__Records provided__:
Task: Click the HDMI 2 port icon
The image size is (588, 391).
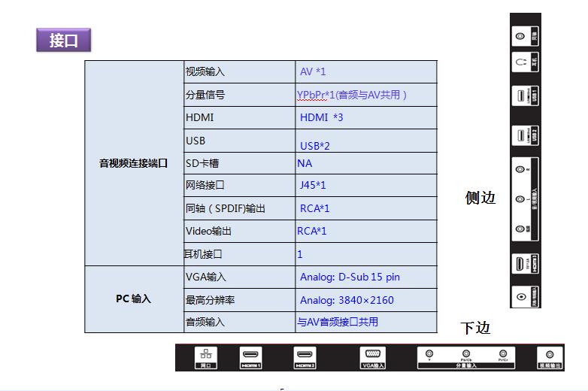Action: pos(305,355)
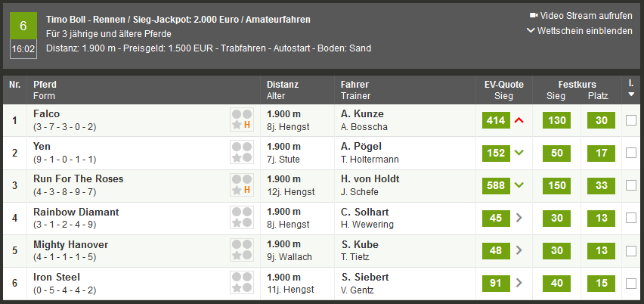644x304 pixels.
Task: Tick the checkbox for Rainbow Diamant
Action: (x=631, y=218)
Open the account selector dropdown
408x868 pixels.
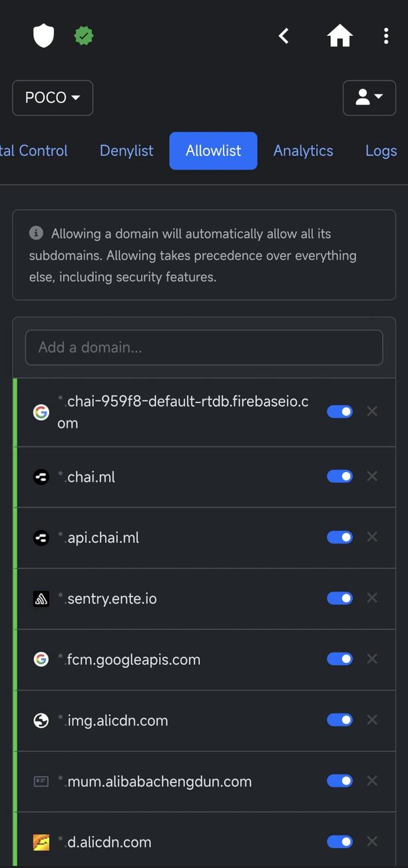(369, 97)
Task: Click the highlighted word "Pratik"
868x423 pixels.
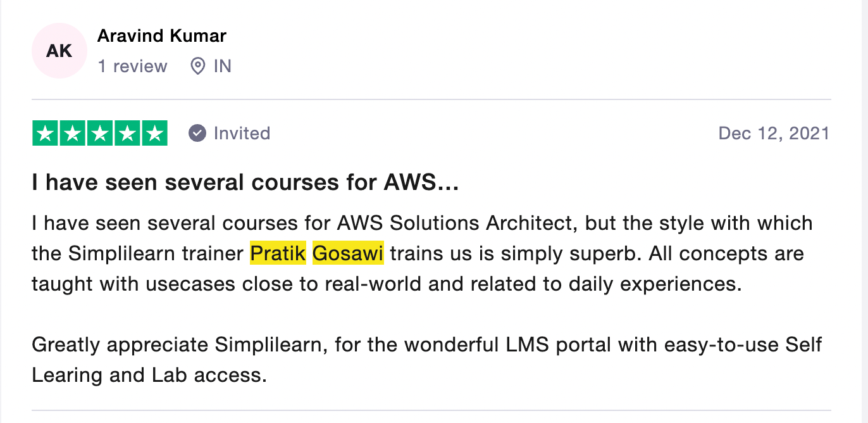Action: [278, 253]
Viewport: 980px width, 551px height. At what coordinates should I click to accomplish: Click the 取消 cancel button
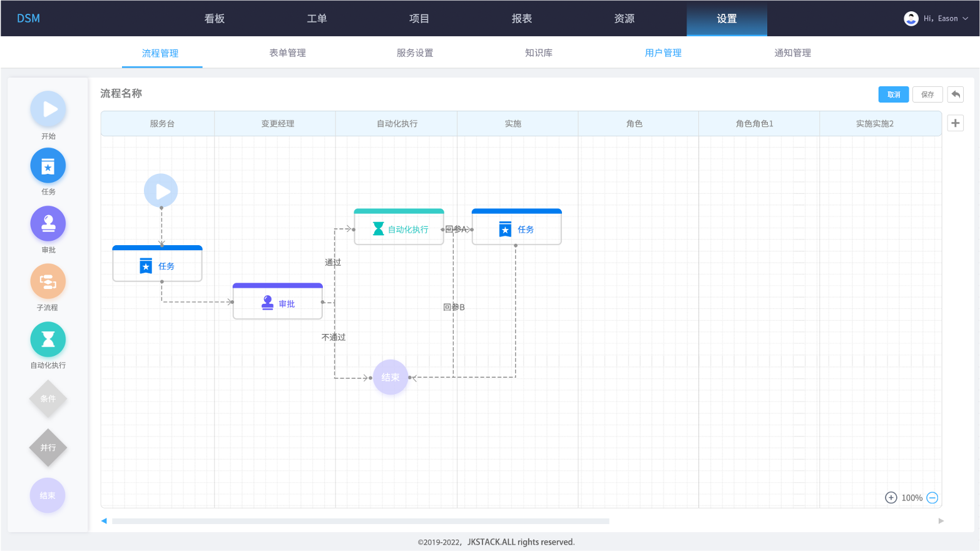(x=893, y=94)
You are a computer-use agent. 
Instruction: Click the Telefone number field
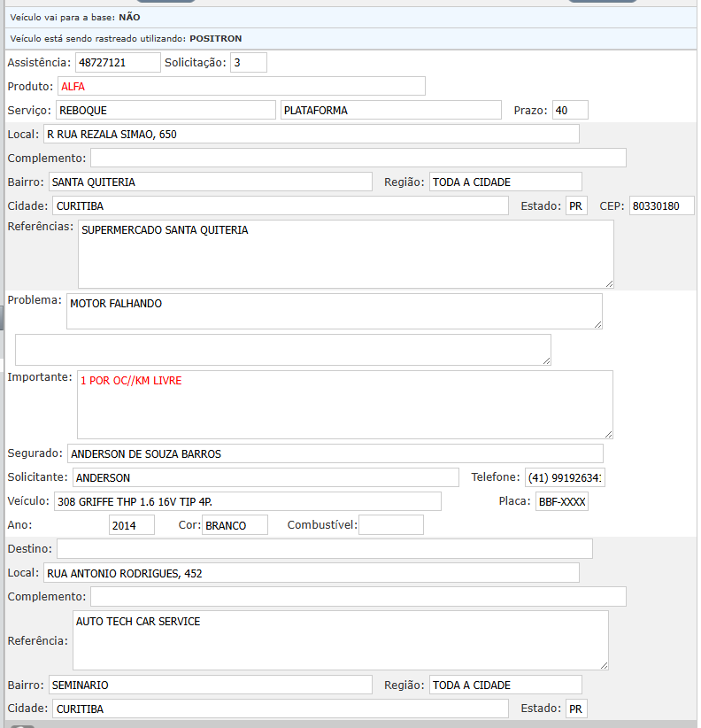point(564,477)
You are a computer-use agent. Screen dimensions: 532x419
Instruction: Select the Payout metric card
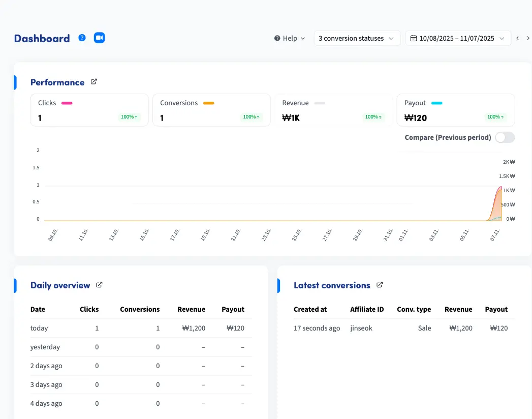455,110
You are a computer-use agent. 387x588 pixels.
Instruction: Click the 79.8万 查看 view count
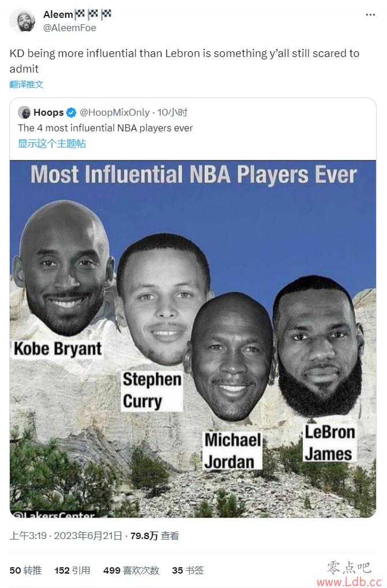155,536
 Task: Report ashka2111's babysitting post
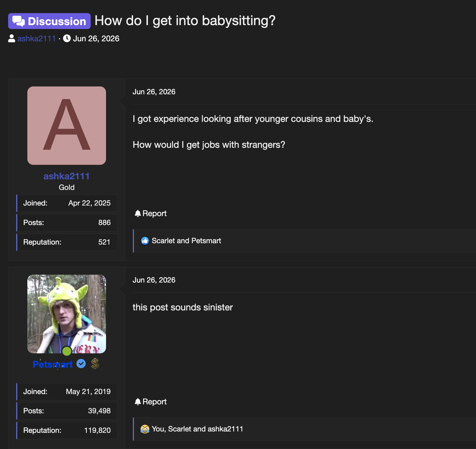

__Work instruction__:
Lines from the one holding "You are a computer-use agent. Screen" to the end of the data, both ends included, are to be given again exactly; no pictures belong in the copy.

__Response to this exercise__:
You are a computer-use agent. Screen dimensions: 532x419
Instruction: Select the Payout metric card
455,110
You are a computer-use agent. 387x588 pixels.
Instruction: Click the 79.8万 查看 view count
155,536
 Task: Report ashka2111's babysitting post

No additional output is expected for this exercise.